Bermuda to Faial. Day 2
Geoff & Eileen Mander
Fri 19 May 2017 19:25
Position: 35:44.748N 60:55.624W
Distance to Faial: 1,544NM
Thursday morning we had a gentle breeze and we were able to sail under full main and cruising chute in a general northeasterly direction looking for stronger winds. By late morning the wind had dropped and we started motoring again. This pattern of some motoring and some sailing persisted until about 8:00pm when the wind filled in from the west. We decided to pole out the jib and run wing and wind towards Faial. The wind was gentle, between 10 and 14 knots so we were moving relatively slowly. But we still had a strong counter current meaning that our speed over the ground was averaging about 3.5knots. It was all very frustrating.

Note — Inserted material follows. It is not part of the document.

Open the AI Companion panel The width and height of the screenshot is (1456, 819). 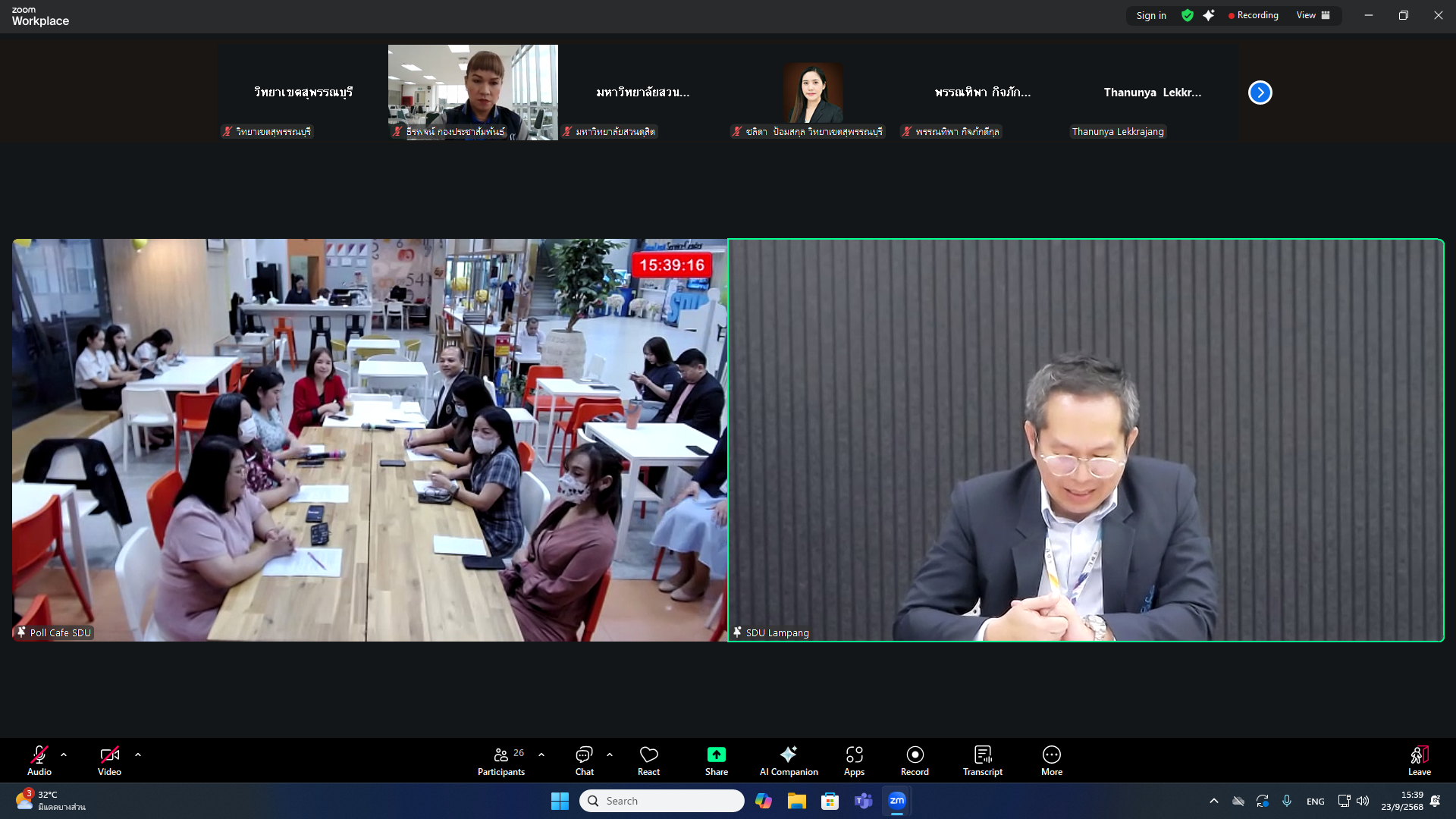[x=789, y=761]
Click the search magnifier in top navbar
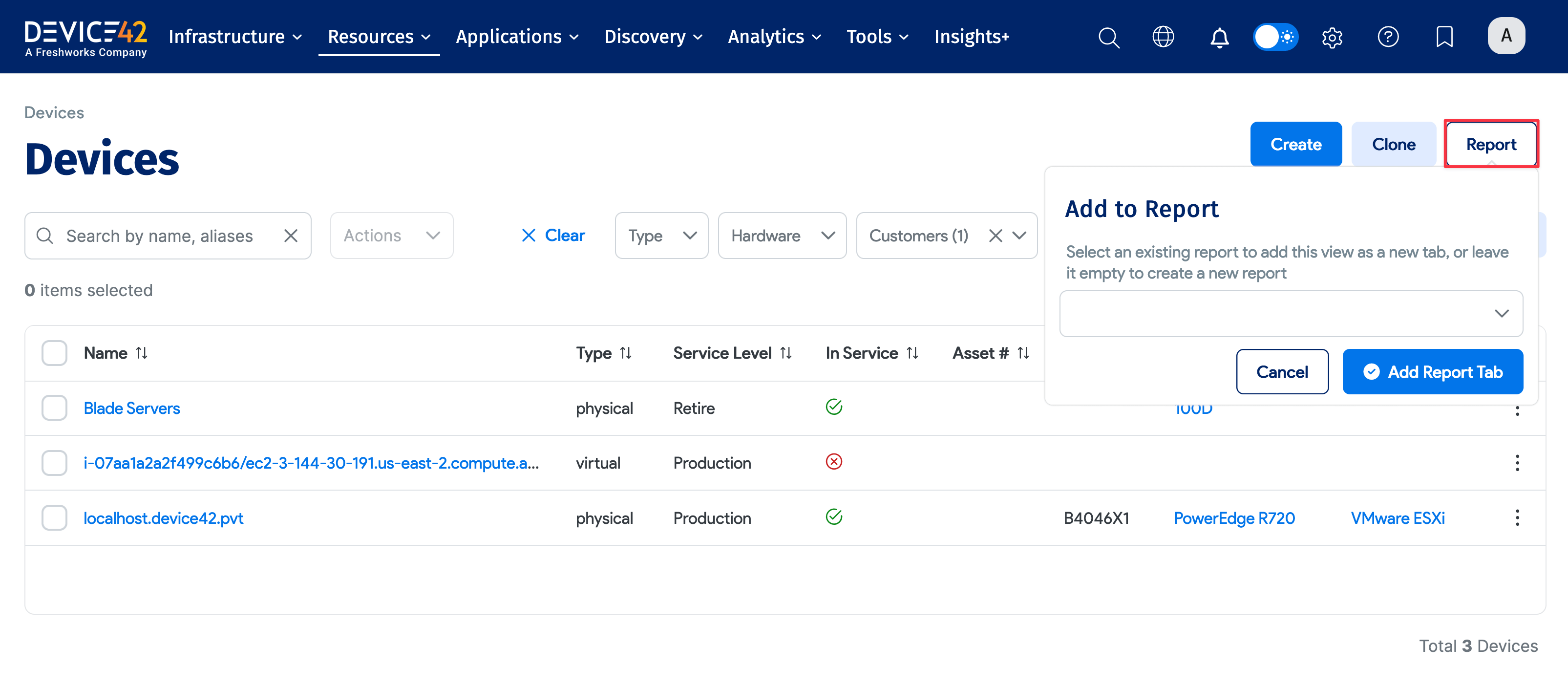Viewport: 1568px width, 689px height. (1108, 37)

We continued like this overnight. None of us got much sleep. Apart from the rolling motion resulting from running dead downwind the light winds were insufficient to keep the main properly filled. As the boat rolled the main back filled and the sail battens made a loud crack as they inverted the camber. A few seconds later the main would fall back into its normal position, and the battens returning to their former position would cause the rig to vibrate.

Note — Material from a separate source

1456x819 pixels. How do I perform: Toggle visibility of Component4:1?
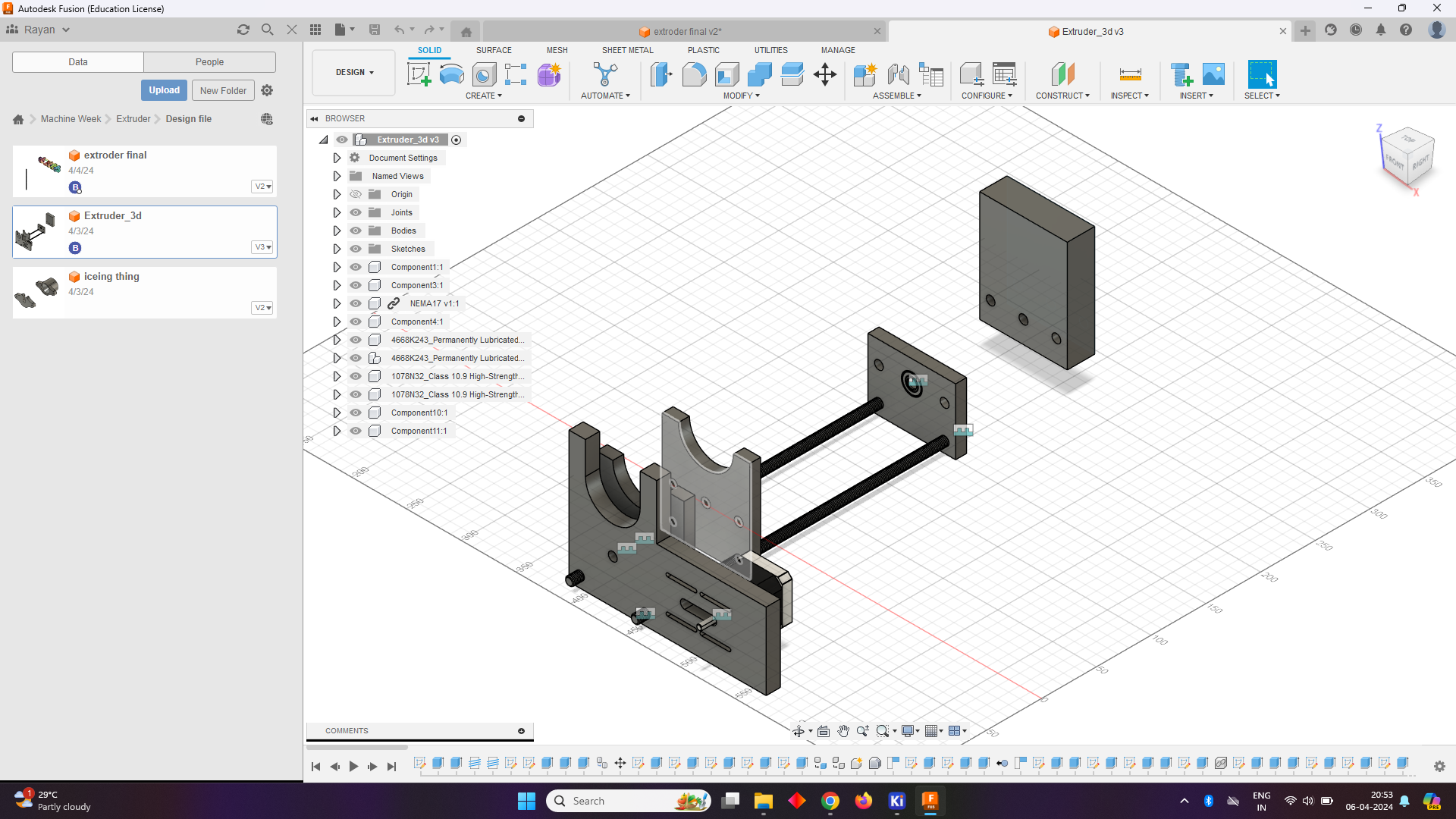pos(356,322)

However by Friday morning the sun was shining and I was delighted to see that our counter current had reduced quite a lot. But the wind was also starting to fail us again. I consulted Chris Parker and he told me that if we continued northwards we would find that the counter current would continue to reduce and would eventually turn in our favour. So the best part of the rest of day was spend sailing NEwards again under cruising chute looking for stronger winds and weaker currents.
By 6:00pm the wind had increased to around 18knots from about WSW and the current was weak, so we dropped the cruising chute, poled out the jib, resumed sailing wing and wing and for the first time since leaving Bermuda found ourselves sailing directly towards Faial at a respectable speed.

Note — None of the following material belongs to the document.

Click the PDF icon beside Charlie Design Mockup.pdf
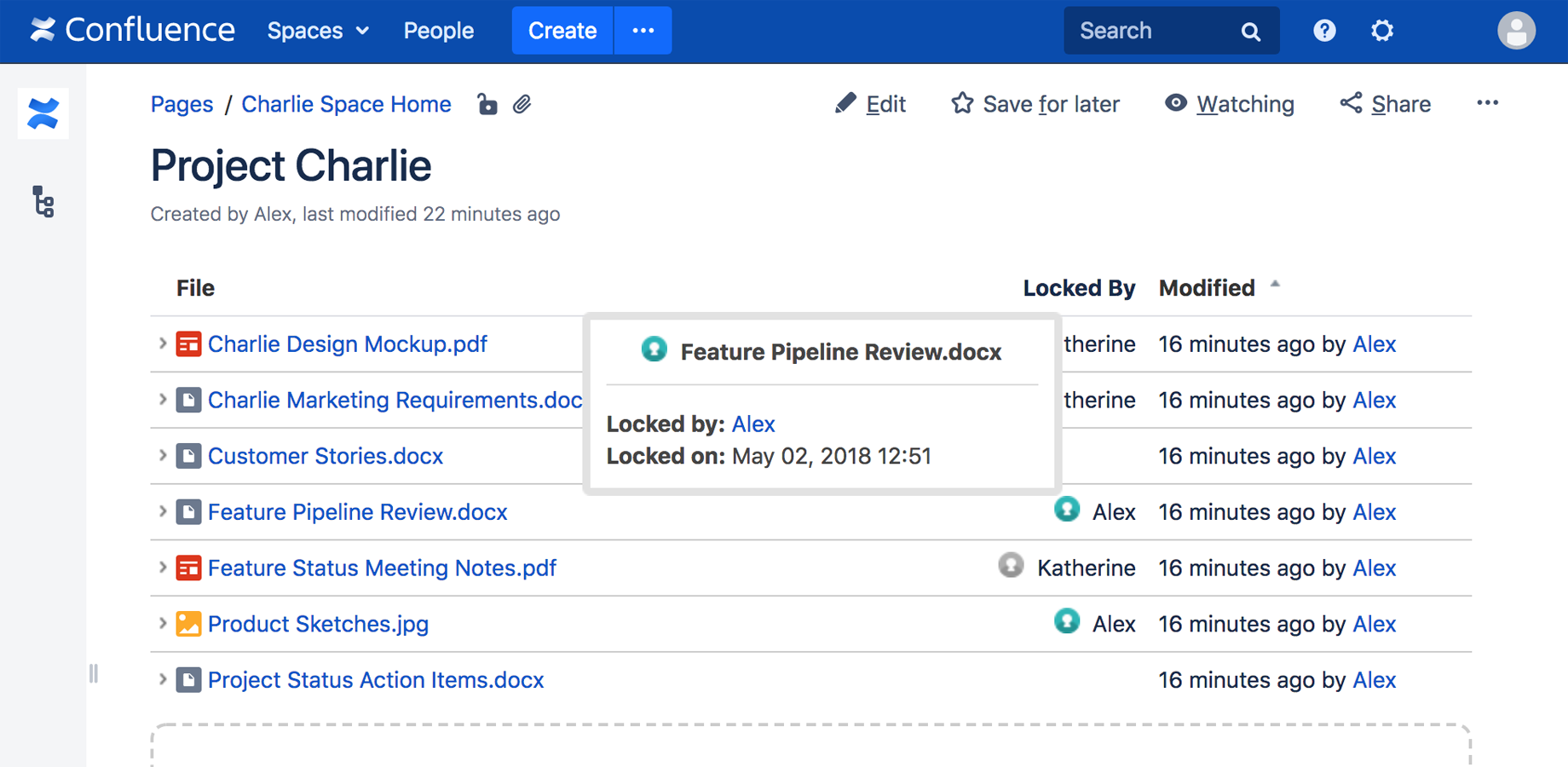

As we dropped the cruising chute the cotter pin holding the fitting at the foot of the sail to the furling mechanism fell out and by a stroke of luck landed on deck. As the foot of the sail is attached to the end of a short bowsprit that sits over the water it's a small miracle that this pin didn't just drop into the water, and even more so that it didn't detach itself whilst we were sailing with potentially damaging consequences.